[Paper] Training Time Prediction for Mixed Precision-based Distributed Training
Source: arXiv - 2604.16145v1
Overview
Training deep‑learning models across multiple GPUs or nodes is now routine, but estimating how long a job will run remains a painful guess‑work exercise. This paper shows that the choice of floating‑point precision—especially mixed‑precision training—can swing total training time by more than a factor of two. Existing time‑prediction tools ignore precision, leading to huge errors.

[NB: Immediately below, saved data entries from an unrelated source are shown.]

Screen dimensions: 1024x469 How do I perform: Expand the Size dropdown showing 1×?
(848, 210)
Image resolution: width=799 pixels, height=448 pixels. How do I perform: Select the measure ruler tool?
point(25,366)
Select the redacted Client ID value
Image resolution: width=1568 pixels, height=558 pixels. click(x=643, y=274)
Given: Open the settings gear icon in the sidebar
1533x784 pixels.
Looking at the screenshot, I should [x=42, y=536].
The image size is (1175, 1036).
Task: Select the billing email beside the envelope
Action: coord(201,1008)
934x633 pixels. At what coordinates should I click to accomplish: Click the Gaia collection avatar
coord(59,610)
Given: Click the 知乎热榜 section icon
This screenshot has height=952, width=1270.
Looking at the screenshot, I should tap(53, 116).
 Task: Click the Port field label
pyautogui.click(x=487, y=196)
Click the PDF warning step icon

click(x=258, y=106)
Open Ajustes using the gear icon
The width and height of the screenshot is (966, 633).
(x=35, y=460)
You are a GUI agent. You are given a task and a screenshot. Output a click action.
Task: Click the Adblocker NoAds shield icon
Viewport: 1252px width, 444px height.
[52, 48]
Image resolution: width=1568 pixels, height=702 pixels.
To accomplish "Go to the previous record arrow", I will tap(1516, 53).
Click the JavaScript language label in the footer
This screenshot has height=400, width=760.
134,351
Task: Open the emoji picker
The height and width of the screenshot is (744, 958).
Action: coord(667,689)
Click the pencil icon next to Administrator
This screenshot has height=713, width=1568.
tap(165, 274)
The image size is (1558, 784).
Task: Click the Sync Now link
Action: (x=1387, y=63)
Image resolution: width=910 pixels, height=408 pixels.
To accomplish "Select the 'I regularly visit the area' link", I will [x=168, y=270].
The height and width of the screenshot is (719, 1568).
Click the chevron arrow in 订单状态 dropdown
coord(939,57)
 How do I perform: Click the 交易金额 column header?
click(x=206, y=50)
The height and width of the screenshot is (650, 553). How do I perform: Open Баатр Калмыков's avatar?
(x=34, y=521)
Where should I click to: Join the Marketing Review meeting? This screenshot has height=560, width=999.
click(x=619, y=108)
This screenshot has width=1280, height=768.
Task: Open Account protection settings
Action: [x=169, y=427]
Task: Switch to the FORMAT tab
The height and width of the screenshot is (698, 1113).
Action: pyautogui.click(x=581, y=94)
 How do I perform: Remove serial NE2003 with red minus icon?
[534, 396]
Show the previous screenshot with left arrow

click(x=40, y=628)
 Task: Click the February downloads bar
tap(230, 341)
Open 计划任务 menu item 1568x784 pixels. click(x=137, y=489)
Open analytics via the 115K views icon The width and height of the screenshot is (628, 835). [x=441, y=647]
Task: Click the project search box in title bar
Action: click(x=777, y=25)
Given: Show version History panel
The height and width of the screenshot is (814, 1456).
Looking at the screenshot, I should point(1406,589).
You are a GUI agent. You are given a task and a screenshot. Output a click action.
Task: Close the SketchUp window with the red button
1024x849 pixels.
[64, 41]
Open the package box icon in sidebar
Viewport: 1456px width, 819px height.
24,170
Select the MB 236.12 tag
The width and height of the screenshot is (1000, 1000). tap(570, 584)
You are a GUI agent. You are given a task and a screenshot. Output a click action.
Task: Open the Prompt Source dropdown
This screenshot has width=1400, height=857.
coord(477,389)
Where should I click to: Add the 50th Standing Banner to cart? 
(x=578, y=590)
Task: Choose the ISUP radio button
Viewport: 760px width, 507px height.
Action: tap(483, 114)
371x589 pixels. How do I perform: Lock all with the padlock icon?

The authors present a precision‑aware predictor that keeps prediction error under 10 % even when mixed‑precision is used.
Key Contributions
- Empirical quantification of how precision settings (FP32, FP16, BF16, mixed) affect distributed training time (up to 2.4× variation).
- Critical analysis of prior time‑prediction models, demonstrating up to 147 % MAPE when precision is omitted.
- Design of a new predictor that incorporates precision‑specific performance characteristics (compute, communication, memory bandwidth).
- Extensive evaluation on several popular models (ResNet‑50, BERT, GPT‑2) across multiple GPU clusters, achieving 9.8 % MAPE on average.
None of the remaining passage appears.